Pynchon y compañía
Por Anna María Iglesia
@AnnaMIglesia
Es agosto y en Barcelona, ciudad ausente, apenas circulan coches, las aceras se muestran extrañamente grandes, amplias, de espaciosa soledad. En la parada del autobús tampoco hay nadie. A lo lejos, un hombre alto y delgado, con una vistosa camiseta de color rojo, empuja un carro del supermercado; lo empuja con dificultad, está lleno de productos, se dirige hacia un coche, dentro no logro ver quien le espera. Observo el rostro huesudo de aquel enjuto hombre y veo en él la imagen de un iracundo Salinger empujando un carrito contra quienes trataban de fotografiarlo. Esa fue la última imagen de Salinger, del autor no sólo de El guardián entre el centeno, sino también de los magistrales Nueve Relatos; no hay mejor relato que «El pez Plátano», un ejercicio estilístico a través del cual las palabras se convierten en imágenes, y las imágenes en el reflejo del más amargo y desconsolador de los relatos. En el 2010 llegó la noticia de su muerte, sin embargo Salinger ya había desaparecido mucho tiempo atrás: tras el éxito de El guardián entre el centeno el escritor decidió retirarse en la soledad y en el anonimato; hasta que fue sorprendido a la salida del supermercado, muchos se preguntaron cómo sería el rostro de aquel excéntrico escritor después de tanto tiempo, ¿lo reconocerían? Salinger prefirió que fueran sus libros los que hablaran.

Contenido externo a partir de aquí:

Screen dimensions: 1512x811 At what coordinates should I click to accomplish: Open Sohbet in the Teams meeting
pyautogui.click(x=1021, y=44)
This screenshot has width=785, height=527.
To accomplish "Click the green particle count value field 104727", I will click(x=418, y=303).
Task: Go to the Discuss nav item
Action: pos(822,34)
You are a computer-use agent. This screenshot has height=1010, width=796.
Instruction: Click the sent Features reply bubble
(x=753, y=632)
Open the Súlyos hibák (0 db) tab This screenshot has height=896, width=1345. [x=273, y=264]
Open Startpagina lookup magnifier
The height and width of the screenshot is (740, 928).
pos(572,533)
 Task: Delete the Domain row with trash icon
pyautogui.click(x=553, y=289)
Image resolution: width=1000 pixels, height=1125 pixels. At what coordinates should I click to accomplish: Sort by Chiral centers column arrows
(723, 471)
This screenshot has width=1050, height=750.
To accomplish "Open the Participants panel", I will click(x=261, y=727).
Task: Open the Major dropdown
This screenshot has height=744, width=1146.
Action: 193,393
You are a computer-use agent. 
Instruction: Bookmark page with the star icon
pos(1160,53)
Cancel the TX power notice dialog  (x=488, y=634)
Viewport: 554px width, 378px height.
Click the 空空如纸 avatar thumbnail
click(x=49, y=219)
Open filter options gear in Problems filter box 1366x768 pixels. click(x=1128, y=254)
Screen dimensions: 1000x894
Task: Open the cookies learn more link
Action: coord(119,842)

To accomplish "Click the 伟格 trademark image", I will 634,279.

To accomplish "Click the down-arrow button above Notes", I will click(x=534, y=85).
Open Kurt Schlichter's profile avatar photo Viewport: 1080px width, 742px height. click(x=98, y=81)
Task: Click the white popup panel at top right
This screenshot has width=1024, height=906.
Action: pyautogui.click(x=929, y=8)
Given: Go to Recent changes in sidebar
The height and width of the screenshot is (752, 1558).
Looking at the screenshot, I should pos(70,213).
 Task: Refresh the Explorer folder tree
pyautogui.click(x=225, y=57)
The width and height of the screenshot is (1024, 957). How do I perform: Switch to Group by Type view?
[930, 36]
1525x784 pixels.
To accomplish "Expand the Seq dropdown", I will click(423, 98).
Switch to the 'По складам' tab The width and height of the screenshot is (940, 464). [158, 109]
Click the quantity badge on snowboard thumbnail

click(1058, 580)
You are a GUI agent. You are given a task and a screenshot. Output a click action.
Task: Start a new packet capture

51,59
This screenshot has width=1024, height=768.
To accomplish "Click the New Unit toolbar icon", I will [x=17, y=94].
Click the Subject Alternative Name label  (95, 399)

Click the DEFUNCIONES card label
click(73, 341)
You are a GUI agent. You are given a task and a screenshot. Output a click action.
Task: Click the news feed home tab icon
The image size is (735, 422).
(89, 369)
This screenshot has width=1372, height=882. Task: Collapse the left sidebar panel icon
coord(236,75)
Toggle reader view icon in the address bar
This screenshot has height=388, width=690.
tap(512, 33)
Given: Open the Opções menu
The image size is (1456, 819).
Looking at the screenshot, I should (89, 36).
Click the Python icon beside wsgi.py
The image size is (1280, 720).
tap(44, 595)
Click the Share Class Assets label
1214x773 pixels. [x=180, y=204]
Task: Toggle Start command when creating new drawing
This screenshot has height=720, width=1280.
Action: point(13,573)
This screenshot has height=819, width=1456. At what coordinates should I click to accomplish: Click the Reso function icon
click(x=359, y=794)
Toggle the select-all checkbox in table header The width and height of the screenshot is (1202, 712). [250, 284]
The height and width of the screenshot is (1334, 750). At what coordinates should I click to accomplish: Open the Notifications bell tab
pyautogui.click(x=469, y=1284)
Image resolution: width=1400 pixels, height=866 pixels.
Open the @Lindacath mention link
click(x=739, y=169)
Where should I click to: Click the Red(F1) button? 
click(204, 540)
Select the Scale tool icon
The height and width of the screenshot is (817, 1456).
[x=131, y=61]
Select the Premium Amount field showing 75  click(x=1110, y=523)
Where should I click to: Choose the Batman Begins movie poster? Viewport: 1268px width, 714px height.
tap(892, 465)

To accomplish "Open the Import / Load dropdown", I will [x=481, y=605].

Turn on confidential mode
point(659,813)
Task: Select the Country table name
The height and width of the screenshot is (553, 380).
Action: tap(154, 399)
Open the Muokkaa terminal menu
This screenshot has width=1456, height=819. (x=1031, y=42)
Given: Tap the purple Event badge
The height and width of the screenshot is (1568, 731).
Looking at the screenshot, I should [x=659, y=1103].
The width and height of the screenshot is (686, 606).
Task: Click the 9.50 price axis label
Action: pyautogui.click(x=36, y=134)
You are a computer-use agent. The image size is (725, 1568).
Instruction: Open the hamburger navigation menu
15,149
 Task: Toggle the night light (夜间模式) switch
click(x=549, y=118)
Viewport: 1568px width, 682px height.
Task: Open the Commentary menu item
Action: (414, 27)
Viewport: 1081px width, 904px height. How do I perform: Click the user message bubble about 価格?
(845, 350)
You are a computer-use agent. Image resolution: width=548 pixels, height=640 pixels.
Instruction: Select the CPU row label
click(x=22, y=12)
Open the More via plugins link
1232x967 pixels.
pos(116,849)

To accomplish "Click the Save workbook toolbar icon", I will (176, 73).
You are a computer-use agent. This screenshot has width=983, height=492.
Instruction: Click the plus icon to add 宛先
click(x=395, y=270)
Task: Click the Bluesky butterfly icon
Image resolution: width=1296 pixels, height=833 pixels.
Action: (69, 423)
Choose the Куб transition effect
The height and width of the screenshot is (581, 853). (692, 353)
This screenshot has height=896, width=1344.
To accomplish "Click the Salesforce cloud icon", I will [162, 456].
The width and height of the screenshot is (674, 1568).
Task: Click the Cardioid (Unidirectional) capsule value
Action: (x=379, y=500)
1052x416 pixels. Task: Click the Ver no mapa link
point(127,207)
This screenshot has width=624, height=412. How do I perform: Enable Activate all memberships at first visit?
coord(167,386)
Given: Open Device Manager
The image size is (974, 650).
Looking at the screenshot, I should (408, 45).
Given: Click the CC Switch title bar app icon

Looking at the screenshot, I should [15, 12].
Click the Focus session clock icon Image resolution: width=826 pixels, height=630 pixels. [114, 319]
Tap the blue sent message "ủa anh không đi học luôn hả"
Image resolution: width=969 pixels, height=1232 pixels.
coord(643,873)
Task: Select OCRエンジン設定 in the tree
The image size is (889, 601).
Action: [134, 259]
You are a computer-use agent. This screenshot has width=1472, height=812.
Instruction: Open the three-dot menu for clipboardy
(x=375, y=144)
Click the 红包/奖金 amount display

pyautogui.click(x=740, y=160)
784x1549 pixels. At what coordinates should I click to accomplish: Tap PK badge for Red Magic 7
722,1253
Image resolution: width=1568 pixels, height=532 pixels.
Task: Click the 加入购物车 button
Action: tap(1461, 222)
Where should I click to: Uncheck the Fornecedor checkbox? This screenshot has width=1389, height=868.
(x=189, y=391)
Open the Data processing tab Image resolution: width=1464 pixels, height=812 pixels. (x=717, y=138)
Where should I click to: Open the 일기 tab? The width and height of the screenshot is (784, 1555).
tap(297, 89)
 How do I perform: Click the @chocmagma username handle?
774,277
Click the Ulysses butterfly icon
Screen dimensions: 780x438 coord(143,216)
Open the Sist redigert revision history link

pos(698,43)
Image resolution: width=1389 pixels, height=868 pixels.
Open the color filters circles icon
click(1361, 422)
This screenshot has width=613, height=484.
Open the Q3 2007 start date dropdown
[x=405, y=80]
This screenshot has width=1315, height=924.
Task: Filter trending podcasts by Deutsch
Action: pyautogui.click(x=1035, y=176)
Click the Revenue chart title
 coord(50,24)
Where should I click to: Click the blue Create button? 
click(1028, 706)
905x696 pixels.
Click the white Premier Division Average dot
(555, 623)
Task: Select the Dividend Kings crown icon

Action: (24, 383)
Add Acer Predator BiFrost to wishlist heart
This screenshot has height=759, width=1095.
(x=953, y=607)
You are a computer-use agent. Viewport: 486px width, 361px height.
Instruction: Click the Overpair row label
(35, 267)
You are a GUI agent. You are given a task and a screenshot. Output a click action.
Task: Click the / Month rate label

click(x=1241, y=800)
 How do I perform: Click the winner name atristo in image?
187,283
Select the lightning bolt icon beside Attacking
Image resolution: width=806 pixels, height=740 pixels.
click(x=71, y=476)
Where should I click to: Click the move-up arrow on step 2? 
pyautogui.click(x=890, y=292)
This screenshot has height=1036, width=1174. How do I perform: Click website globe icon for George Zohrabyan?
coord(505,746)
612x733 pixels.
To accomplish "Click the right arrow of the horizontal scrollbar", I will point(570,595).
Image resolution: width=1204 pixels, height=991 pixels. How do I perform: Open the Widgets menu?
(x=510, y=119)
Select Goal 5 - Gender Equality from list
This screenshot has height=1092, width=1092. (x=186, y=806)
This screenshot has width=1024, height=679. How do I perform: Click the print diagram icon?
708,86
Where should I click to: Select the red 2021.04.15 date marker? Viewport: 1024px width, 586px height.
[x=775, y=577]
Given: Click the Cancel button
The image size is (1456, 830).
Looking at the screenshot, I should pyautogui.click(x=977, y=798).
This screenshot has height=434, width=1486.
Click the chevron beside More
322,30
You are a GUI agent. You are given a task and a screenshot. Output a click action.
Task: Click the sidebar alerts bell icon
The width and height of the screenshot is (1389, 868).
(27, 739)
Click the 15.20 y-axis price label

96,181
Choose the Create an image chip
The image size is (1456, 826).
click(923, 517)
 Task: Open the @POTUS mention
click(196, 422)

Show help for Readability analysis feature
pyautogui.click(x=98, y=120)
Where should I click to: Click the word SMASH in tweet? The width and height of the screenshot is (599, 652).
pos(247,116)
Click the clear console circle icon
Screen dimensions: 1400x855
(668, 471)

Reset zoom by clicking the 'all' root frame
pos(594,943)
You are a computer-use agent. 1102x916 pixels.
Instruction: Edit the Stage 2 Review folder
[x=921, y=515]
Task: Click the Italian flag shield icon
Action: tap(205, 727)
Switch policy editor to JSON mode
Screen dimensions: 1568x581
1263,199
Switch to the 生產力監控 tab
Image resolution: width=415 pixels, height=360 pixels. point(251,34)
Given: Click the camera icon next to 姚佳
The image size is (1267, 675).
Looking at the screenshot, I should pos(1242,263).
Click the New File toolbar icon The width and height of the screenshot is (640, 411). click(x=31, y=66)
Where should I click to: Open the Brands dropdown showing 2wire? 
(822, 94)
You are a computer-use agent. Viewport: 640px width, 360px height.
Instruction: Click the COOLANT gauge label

En el autobús, no conozco a nadie, pero no puedo dejar de observar los rostros de mis compañeros de viaje; mi mirada indiscreta perturba a una joven mujer hispanoamericana que me devuelve una mirada inquisitoria. Imagino la vida que se esconde tras cada uno de esos rostros, una extraordinaria existencia, una intrépida y rocambolesca historia o un desconsolador drama. Puede que tras uno de aquellos rostros se esconda una virtuosa del piano o un inigualable experto en papiroflexia, ¿sabían a caso los clientes que acudían al banco de Trieste que detrás de una de aquellas ventanillas se escondía uno de los más grandes autores del siglo XX? Escondido tras el seudónimo de Italo Svevo, se ocultaba Hector Schimitz, un trabajador más del banco; en Praga, en aquellos mismos años, tras el rostro de disciplina de empleado de una agencia de seguros, se ocultaba Franz Kafka: el autor checo escribió El proceso durante una única y larga noche, pero llegada la mañana nadie supo nada de aquella novela: el manuscrito y el escritor permanecieron en la oscuridad del departamento, el Sr. Kafka, por el contrario, se dirigió a su oficina.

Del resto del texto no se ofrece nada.